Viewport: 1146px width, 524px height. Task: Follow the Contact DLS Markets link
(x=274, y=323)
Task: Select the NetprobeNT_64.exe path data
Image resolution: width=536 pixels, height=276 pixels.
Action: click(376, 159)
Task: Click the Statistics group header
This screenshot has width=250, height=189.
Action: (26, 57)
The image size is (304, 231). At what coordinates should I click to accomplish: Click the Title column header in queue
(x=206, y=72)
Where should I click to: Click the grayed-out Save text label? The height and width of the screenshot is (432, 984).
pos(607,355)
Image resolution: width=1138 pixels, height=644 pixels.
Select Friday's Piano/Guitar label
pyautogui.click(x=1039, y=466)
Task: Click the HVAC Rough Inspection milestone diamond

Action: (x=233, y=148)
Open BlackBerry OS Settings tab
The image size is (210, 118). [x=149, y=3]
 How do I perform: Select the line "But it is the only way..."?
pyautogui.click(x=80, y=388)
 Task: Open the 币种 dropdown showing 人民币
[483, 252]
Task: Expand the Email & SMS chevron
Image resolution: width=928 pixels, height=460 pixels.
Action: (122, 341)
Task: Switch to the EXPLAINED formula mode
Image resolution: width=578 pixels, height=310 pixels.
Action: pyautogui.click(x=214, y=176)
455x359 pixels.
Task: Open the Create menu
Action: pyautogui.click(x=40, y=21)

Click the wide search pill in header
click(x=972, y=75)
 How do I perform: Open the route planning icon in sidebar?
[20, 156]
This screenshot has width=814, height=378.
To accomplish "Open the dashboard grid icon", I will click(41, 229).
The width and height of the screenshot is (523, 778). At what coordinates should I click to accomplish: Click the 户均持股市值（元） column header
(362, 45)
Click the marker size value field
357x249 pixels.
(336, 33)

──────────

* **What is needed**: The answer should consist of the lines from the one with "How do I perform: Open" through the last line of the entries, duplicated exactly and nothing more.

* **Written answer**:
 How do I perform: Open the route planning icon in sidebar?
[20, 156]
This screenshot has width=814, height=378.
To accomplish "Open the dashboard grid icon", I will click(41, 229).
The width and height of the screenshot is (523, 778). At what coordinates should I click to accomplish: Click the 户均持股市值（元） column header
(362, 45)
Click the marker size value field
357x249 pixels.
(336, 33)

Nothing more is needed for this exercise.